- _Source information_

::::::::

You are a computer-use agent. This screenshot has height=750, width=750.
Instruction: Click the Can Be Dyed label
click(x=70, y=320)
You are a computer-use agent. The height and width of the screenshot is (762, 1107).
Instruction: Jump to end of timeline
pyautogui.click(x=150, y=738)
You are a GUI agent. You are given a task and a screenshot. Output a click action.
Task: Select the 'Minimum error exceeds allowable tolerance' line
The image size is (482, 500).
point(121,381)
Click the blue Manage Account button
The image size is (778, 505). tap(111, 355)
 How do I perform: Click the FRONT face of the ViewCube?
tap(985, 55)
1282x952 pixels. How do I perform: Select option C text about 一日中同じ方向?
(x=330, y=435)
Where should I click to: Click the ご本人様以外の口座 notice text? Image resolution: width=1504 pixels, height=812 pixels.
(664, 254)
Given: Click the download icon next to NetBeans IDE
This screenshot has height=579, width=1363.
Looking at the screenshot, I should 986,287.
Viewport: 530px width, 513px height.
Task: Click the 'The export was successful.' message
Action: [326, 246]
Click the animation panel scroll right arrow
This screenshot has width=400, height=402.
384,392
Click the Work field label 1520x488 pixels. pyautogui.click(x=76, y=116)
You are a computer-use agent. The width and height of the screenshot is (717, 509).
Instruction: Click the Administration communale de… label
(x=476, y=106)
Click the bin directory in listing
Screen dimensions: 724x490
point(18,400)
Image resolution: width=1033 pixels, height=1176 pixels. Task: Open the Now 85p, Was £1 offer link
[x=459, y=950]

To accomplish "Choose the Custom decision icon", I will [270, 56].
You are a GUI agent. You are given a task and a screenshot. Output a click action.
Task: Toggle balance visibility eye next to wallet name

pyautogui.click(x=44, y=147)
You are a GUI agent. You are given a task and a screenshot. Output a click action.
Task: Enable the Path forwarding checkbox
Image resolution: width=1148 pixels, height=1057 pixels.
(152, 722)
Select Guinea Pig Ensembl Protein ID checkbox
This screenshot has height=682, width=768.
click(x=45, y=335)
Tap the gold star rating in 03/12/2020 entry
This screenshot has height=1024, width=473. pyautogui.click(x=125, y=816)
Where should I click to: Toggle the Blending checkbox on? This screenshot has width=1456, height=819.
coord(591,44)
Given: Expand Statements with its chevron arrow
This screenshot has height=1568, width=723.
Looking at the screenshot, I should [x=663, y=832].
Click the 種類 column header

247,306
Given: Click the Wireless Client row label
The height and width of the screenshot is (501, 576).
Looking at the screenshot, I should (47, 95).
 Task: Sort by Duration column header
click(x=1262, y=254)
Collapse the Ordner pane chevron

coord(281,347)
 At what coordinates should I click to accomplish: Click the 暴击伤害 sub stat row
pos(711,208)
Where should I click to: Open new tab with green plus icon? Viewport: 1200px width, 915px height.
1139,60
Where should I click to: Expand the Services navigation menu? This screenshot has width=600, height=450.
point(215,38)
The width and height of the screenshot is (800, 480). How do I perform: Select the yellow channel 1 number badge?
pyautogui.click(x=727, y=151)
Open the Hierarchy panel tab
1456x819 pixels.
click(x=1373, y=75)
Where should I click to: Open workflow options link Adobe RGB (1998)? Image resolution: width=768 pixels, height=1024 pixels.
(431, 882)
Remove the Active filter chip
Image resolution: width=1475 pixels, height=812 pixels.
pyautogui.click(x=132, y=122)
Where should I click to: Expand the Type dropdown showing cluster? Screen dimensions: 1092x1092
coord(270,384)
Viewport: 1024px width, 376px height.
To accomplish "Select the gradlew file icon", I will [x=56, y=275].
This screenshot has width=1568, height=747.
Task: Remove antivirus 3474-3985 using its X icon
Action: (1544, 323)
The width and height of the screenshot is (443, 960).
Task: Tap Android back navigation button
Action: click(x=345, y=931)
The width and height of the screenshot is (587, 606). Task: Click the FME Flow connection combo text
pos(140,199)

::::::::

- _Task prompt_
Return the lines of the listing where the string "computer" appears.

- _Answer box_
You are a computer-use agent. This screenshot has height=750, width=750.
You are a computer-use agent. The height and width of the screenshot is (762, 1107).
You are a computer-use agent. The width and height of the screenshot is (717, 509).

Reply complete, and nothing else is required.